** WHAT TO DO **
Present every line of the rows below as a Markdown table with the columns "No." and "Line", skipping blank lines and leaving the pictures out.

Rows about locating elements on screens
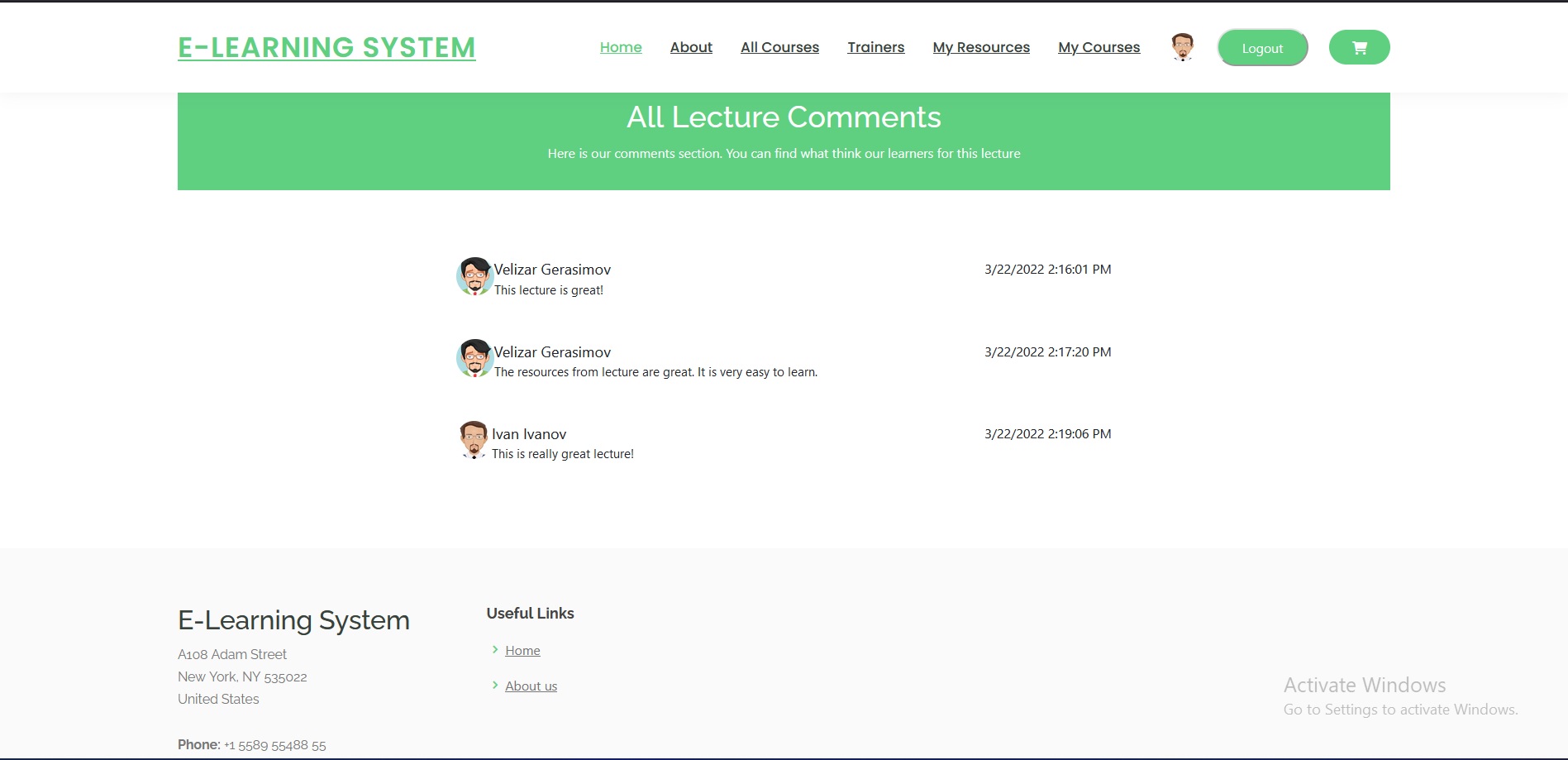Click the chevron beside About us footer link
1568x760 pixels.
pos(496,686)
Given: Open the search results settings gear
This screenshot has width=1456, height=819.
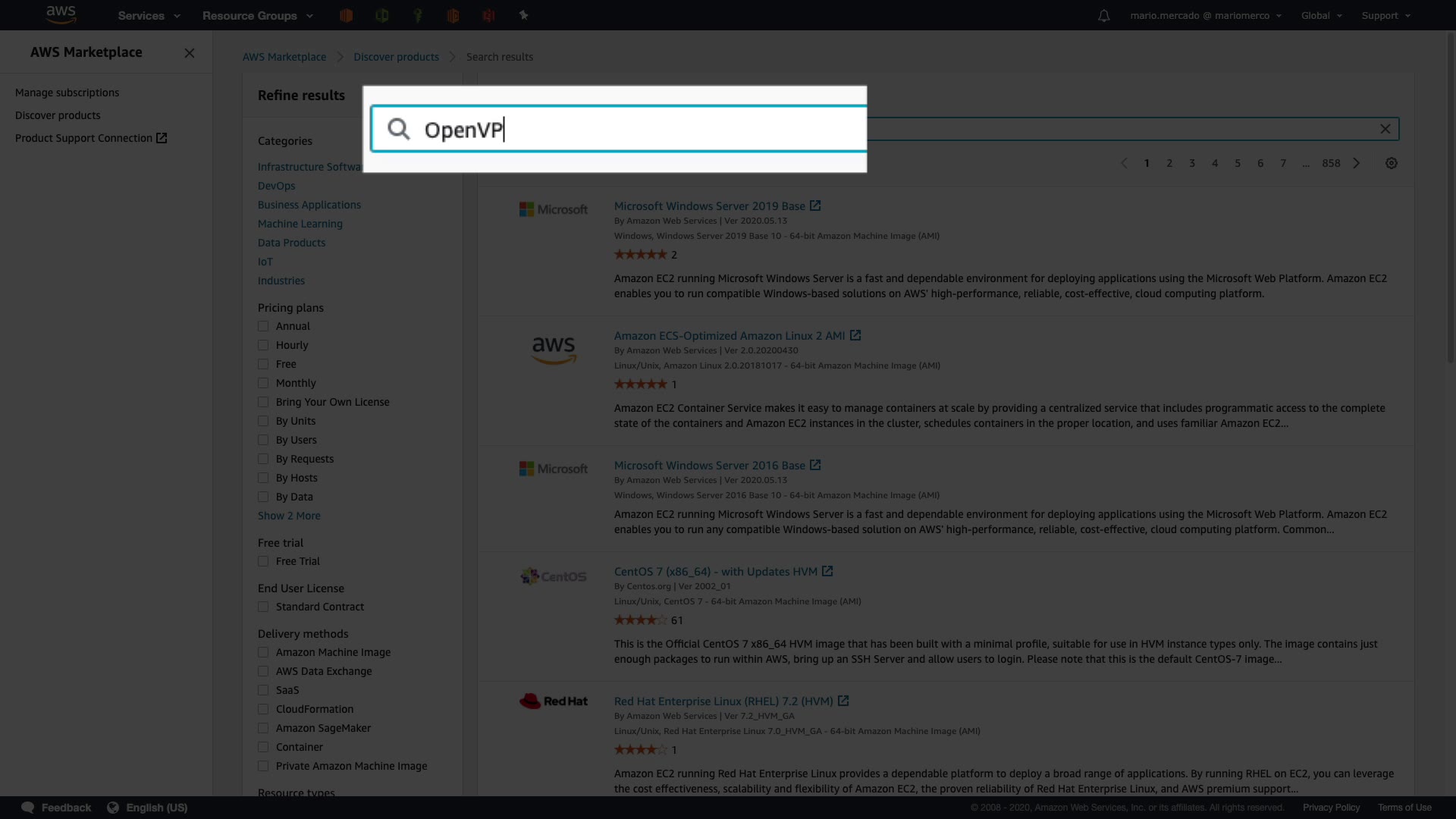Looking at the screenshot, I should (x=1391, y=163).
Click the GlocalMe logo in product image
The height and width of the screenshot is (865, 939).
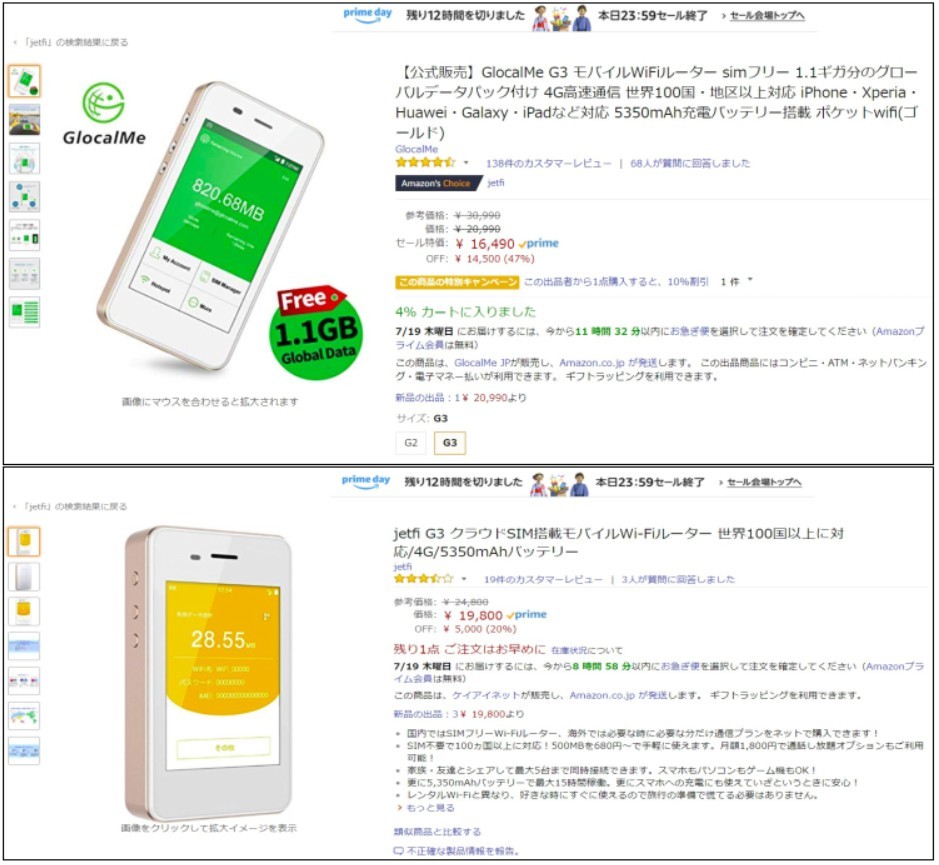tap(104, 114)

** FINAL ANSWER **
| No. | Line |
|---|---|
| 1 | Click the chevron beside About us footer link |
| 2 | 1568x760 pixels. |
| 3 | pos(496,686) |
| 4 | Given: Open the search results settings gear |
| 5 | This screenshot has width=1456, height=819. |
| 6 | Looking at the screenshot, I should (x=1391, y=163). |
| 7 | Click the GlocalMe logo in product image |
| 8 | The height and width of the screenshot is (865, 939). |
| 9 | tap(104, 114) |